- Area: Central America
- Members: 5,741 (2025)
- Districts: 2
- Branches: 12
- FamilySearch Centers: 4

= The Church of Jesus Christ of Latter-day Saints in Belize =

The Church of Jesus Christ of Latter-day Saints in Belize refers to the Church of Jesus Christ of Latter-day Saints (LDS Church) and its members in Belize. The first branch was organized in Belize City in 1980. In 2025, there were 5,741 members in 12 congregations.

== History ==

President Samuel Flores, the president of the Honduras Tegucigalpa Mission and with another missionary, visited Belize on May 5, 1980 to begin formal missionary work. They were followed by 10 additional missionaries the next day. The first meeting was held on May 11. On June 1, Ernesto Alay was baptized, becoming the first convert in Belize. The Belize District was organized on April 17, 1983. Seminary and institute began in the early 1980s. Hilberto Cassanova became the first full-time missionary from Belize, serving from 1987 to 1989. In 1987, Meetinghouses were dedicated in Orange Walk and San Ignacio. On June 18, 1991 the Cayo Belize District was organized.

══════════

_Activities_
• A. Turn the paragraph of the article on the Latter-day Saints in Belize that begins "President Samuel Flores" into a dated list of its main events.
• B. Write the next part of the article on the Latter-day Saints in Belize, picking up after its last sentence.
The items after this point come from a separate source and have no connection to the article on the Latter-day Saints in Belize.

══════════

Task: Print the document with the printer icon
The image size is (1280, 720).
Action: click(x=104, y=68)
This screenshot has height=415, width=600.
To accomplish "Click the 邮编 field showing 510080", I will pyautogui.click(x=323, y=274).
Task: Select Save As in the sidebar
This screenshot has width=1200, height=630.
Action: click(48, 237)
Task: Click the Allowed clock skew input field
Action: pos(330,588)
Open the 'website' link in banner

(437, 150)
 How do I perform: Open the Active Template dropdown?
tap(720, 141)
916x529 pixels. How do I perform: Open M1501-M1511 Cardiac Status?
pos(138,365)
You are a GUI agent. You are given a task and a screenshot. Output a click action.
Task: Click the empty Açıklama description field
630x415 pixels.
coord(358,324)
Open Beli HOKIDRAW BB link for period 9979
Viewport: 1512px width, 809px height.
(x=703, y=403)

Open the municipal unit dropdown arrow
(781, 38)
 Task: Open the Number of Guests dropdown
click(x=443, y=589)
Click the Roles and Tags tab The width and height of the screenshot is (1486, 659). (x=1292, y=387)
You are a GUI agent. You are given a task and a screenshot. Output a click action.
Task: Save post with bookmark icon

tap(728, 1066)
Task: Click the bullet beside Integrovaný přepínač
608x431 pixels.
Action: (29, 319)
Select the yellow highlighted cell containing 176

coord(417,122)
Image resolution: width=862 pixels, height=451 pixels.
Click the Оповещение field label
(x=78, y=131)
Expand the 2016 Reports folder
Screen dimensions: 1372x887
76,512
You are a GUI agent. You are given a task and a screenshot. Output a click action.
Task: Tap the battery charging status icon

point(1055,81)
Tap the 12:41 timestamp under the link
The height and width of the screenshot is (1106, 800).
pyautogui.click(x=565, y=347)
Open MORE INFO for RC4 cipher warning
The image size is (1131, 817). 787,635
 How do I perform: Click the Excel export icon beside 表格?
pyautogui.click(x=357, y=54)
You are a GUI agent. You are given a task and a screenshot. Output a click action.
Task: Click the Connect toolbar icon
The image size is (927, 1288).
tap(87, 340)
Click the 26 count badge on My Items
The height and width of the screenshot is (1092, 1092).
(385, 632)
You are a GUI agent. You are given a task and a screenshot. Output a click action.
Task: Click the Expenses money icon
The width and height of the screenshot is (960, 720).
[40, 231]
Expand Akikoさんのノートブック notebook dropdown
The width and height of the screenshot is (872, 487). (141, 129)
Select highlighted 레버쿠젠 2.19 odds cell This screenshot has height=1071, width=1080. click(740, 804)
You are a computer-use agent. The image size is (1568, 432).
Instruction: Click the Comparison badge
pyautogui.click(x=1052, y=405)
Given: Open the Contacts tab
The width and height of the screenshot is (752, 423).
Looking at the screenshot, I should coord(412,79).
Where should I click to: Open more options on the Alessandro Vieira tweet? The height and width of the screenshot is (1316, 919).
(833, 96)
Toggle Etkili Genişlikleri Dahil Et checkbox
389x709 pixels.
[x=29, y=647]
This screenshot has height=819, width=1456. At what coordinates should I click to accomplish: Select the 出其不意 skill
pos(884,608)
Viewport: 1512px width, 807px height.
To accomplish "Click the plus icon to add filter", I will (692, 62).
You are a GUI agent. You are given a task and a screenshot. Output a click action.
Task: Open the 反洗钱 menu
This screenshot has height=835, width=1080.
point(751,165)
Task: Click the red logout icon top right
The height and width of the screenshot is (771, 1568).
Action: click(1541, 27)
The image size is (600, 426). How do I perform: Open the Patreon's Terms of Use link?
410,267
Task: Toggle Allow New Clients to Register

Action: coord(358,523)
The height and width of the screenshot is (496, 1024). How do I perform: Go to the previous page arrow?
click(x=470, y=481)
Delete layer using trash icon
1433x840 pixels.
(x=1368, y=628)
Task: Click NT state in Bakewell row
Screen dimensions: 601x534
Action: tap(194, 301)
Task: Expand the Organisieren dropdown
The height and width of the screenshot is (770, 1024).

══════════

_Results in order_
• A.
- May 5, 1980: Samuel Flores, president of the Honduras Tegucigalpa Mission, visits Belize with another missionary to begin formal missionary work. Ten more missionaries arrive the next day.
- May 11, 1980: The first meeting is held.
- June 1, 1980: Ernesto Alay is baptized, becoming the first convert in Belize.
- Early 1980s: Seminary and institute begin.
- April 17, 1983: The Belize District is organized.
- 1987: Meetinghouses are dedicated in Orange Walk and San Ignacio.
- 1987–1989: Hilberto Cassanova serves as the first full-time missionary from Belize.
- June 18, 1991: The Cayo Belize District is organized.

• B.
Then Elder Russell M. Nelson dedicated Belize for missionary work on December 7, 1992 at Burrell Boom with 36 members present. President Gordon B. Hinckley visited and spoke to a congregation of 1,200 at St. John´s College Gymnasium on November 13, 1997.

Silbert and Jennifer Gordon were the first Senior Couple to serve a full-time mission when they left on their mission on May 15, 2017. In March 2018, Elder Quentin L. Cook visited Belize.

===Humanitarian Efforts===
In 2002, the Church donated wheelchairs to Belize. Latter-day Saint Charities, the humanitarian arm of the church, has provided Hospitals and clinics, and disaster relief among other supplies and services. In 2021, Latter-day Saint Charities provided a $20 million donation to UNICEF to provide vaccines to Belize and other countries.

== Districts and Congregations ==

As of October 2025, Belize had the following districts and congregations:

Belize City District
- Belize City Branch
- Cinderella Branch (Spanish)
- Corozal Branch
- Orange Walk Branch
- San Pedro Branch

Cayo Belize District
- Belmopan Branch
- Bullet Tree Falls Branch
- Dangriga Branch
- Maya Mopan Branch
- San Ignacio Branch
- Santa Elena Branch
- Succotz Branch

Congregations in a district are called branches, regardless of size.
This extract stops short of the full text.